Deutschland hat eine lange Geschichte der Migration. Schon im 19. Jahrhundert wanderten Hunderttausende Deutsche aus – nach Amerika, Argentinien oder Australien, auf der Suche nach einem besseren Leben. Nach dem Zweiten Weltkrieg wurde Deutschland selbst zum Ziel für Migranten: Gastarbeiter aus Italien, Griechenland und der Türkei halfen, das Wirtschaftswunder aufzubauen. In den 90er-Jahren kamen Geflüchtete aus dem zerfallenden Jugoslawien, 2015 Hunderttausende aus Syrien und Afghanistan.
Doch heute ist die Stimmung gekippt. Harte Asylgesetze, verschärfte Grenzkontrollen, Diskussionen über Abschiebungen – in einem Land, das selbst von Migration geprägt wurde. Dabei zeigen Statistiken, dass Deutschland Migration braucht: Ohne Einwanderung würde die Bevölkerung dramatisch schrumpfen. Eine alternde Gesellschaft braucht Arbeitskräfte – doch statt Chancen zu schaffen, werden Barrieren errichtet.
Aber auch Deutschland hat seine Kasten. Sie sind nicht in heiligen Schriften festgehalten, aber sie existieren. Wer in ein armes Elternhaus geboren wird, hat es schwer, aufzusteigen. Wer einen ausländischen Namen trägt, hat schlechtere Jobchancen. Wer in „sozialen Brennpunkten“ aufwächst, bekommt oft nicht die gleiche Bildung wie Kinder aus wohlhabenden Stadtteilen.
Nepal und Deutschland – zwei Systeme, ein Dilemma.
Lösungsansätze: Was tun?
Weder Deutschland noch Nepal sind hoffnungslose Fälle.

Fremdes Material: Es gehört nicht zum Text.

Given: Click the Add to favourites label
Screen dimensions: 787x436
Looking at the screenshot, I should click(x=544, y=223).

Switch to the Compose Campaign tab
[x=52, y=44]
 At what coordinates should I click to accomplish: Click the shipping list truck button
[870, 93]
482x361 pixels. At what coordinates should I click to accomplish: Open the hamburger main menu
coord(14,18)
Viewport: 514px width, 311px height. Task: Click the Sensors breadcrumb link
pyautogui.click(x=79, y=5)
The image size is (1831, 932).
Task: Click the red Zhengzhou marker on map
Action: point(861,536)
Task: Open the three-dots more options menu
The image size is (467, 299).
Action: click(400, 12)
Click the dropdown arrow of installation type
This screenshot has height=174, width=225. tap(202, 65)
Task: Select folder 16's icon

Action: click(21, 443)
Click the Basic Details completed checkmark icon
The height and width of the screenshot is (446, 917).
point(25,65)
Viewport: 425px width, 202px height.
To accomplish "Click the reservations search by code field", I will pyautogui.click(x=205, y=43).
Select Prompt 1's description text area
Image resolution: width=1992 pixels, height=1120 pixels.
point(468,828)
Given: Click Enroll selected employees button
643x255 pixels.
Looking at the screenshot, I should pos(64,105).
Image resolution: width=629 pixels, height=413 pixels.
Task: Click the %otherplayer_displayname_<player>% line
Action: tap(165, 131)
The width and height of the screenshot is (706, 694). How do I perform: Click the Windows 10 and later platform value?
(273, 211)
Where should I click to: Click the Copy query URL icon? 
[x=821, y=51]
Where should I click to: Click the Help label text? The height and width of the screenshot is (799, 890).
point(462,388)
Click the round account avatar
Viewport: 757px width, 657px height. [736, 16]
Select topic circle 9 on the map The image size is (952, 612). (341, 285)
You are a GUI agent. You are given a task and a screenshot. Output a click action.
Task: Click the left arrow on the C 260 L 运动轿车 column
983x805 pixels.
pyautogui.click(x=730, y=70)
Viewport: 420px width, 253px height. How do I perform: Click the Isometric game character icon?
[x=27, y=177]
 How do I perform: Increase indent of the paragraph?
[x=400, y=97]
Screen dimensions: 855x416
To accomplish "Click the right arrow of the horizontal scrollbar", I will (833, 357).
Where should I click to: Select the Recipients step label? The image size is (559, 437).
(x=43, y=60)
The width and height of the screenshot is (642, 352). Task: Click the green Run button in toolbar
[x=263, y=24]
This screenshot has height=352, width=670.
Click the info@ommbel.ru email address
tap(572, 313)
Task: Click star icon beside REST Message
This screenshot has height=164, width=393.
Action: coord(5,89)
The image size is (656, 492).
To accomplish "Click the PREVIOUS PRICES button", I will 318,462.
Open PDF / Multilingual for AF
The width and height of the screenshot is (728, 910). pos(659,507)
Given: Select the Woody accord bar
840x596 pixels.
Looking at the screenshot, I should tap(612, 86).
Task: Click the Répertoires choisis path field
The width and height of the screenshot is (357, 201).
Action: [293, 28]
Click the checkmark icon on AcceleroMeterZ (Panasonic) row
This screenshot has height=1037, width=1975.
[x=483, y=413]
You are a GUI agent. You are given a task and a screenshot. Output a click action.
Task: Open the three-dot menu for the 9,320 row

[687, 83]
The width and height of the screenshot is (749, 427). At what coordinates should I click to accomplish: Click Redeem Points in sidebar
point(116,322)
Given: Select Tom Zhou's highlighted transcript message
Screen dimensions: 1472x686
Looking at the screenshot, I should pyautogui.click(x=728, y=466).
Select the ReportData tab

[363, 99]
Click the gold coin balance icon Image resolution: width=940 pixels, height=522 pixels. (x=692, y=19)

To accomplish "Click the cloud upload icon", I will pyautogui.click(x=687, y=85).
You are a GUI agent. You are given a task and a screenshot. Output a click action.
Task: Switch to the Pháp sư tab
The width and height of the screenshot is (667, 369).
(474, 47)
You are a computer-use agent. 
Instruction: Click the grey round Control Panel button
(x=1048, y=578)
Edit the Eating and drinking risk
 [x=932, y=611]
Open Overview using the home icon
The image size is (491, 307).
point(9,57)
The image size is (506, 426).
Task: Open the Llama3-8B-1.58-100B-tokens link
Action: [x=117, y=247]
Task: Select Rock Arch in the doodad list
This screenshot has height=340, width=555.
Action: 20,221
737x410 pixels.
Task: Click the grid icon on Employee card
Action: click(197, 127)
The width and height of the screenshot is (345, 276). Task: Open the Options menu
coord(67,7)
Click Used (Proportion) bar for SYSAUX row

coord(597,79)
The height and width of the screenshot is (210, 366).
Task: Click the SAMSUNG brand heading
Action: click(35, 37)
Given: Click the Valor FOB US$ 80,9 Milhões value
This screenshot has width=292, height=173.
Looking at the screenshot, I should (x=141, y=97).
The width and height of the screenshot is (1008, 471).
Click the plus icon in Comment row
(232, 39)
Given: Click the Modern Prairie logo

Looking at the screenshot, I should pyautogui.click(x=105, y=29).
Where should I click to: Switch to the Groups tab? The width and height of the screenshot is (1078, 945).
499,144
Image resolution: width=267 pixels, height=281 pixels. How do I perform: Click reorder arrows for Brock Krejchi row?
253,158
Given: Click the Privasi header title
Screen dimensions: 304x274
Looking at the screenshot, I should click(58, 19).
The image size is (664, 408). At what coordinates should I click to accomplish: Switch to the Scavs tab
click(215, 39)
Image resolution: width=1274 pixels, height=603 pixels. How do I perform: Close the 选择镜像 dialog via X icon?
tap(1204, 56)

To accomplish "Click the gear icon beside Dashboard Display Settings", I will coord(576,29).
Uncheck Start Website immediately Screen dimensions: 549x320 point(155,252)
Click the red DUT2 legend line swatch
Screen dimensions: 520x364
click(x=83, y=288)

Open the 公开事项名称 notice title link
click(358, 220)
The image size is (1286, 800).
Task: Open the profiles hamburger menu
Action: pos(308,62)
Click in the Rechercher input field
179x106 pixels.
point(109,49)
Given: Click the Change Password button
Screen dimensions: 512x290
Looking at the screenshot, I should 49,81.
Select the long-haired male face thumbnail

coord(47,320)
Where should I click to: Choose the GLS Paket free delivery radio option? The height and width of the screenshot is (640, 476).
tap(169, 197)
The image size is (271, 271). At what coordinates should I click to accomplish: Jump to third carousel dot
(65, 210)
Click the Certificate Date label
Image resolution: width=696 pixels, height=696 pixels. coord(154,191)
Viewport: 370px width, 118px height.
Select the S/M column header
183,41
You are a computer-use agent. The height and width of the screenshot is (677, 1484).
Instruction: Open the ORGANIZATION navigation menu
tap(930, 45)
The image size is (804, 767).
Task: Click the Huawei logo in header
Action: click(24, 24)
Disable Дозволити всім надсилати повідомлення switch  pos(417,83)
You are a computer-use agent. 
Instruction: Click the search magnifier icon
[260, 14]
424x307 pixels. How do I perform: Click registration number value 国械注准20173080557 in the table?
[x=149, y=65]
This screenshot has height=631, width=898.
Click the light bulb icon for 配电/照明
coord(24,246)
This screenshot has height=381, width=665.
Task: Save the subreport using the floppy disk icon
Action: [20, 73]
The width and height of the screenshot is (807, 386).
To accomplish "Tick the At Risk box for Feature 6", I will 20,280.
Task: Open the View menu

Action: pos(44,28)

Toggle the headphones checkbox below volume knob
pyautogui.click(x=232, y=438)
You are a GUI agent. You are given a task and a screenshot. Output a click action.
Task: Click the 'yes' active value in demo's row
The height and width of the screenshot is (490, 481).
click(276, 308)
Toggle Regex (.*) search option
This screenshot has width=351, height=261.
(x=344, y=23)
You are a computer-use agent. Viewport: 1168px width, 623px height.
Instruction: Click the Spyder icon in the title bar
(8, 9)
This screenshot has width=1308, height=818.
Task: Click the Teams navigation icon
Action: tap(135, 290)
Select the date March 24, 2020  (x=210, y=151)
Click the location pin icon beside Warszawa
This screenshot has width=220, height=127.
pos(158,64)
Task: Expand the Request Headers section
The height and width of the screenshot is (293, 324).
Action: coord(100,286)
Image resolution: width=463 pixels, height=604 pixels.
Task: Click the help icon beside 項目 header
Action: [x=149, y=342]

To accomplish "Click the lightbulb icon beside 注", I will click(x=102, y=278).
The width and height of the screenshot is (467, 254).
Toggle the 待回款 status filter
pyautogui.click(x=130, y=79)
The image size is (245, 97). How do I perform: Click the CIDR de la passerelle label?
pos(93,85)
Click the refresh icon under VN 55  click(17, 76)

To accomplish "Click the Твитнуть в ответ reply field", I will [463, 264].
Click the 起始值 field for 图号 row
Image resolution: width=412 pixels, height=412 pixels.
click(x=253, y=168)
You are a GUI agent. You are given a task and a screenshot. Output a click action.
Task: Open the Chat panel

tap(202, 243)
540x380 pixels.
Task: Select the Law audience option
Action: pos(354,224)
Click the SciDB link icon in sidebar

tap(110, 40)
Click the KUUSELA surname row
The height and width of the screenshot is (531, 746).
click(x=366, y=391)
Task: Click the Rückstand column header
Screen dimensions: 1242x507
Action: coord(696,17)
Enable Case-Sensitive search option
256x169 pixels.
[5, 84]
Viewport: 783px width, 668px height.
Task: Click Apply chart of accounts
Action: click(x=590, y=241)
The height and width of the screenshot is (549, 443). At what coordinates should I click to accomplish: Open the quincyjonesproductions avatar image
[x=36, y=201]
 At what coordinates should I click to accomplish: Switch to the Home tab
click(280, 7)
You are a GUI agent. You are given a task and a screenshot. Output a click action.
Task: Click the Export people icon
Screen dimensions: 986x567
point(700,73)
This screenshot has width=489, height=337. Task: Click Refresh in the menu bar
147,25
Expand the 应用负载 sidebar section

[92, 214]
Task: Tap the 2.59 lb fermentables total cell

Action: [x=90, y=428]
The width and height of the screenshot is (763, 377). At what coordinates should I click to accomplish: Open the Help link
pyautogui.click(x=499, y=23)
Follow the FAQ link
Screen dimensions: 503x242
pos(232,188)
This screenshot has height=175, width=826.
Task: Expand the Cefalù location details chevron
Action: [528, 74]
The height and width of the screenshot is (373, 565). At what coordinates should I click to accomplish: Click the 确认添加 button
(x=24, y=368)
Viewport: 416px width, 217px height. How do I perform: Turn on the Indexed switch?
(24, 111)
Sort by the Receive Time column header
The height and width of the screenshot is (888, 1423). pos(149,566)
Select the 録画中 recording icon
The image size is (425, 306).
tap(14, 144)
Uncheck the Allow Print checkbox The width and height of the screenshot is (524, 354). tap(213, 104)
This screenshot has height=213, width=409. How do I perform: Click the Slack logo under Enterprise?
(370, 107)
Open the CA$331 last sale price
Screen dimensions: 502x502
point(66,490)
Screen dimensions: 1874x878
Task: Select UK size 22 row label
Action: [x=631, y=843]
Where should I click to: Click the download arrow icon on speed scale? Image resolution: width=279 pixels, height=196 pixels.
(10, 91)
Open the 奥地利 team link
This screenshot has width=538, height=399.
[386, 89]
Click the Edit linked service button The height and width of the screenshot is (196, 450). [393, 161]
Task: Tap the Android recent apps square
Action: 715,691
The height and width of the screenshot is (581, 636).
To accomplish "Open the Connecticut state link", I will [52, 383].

Beide Länder haben Herausforderungen – aber auch Potenzial für Veränderung.
In Deutschland: Menschen statt Zahlen sehen
• Faktenbasierte Migrationspolitik: Deutschland braucht Arbeitskräfte – eine realistische Zuwanderungspolitik würde Wirtschaft und Gesellschaft stärken.
• Bildung für alle: Kinder mit Migrationshintergrund brauchen gleiche Chancen – in Schulen, Universitäten und auf dem Arbeitsmarkt.
• Klare Kommunikation: Populistische Angstmacherei verhindert Lösungen. Wir brauchen eine offene Debatte über Migration, die auf Fakten statt auf Emotionen basiert.
In Nepal: Kasten-Diskriminierung beenden
• Bildung statt Tradition: Aufklärung über Menschenrechte muss bereits in den Schulen beginnen.
• Gesetze durchsetzen: Diskriminierung von Dalits ist illegal – doch oft fehlt die Umsetzung.
• Selbstbewusstsein stärken: Junge Dalits brauchen Vorbilder, die zeigen, dass sie mehr sein können als ihre Kaste.
Fazit: Menschlichkeit ist keine Selbstverständlichkeit
Nepal und Deutschland könnten nicht unterschiedlicher sein. Nepal ist ein Land voller Gemeinschaft, aber auch voller Ungerechtigkeit. Deutschland ist ein Land voller Sicherheit, aber auch voller Distanz.
Was bedeutet das für mich? Dass ich weder das eine noch das andere glorifizieren darf. Dass Menschlichkeit kein Selbstläufer ist – weder in Nepal noch in Deutschland. Dass wir immer genau hinschauen müssen, wer in einer Gesellschaft wirklich von Menschlichkeit profitiert – und wer nicht.
Menschlichkeit existiert überall. Aber sie ist niemals selbstverständlich.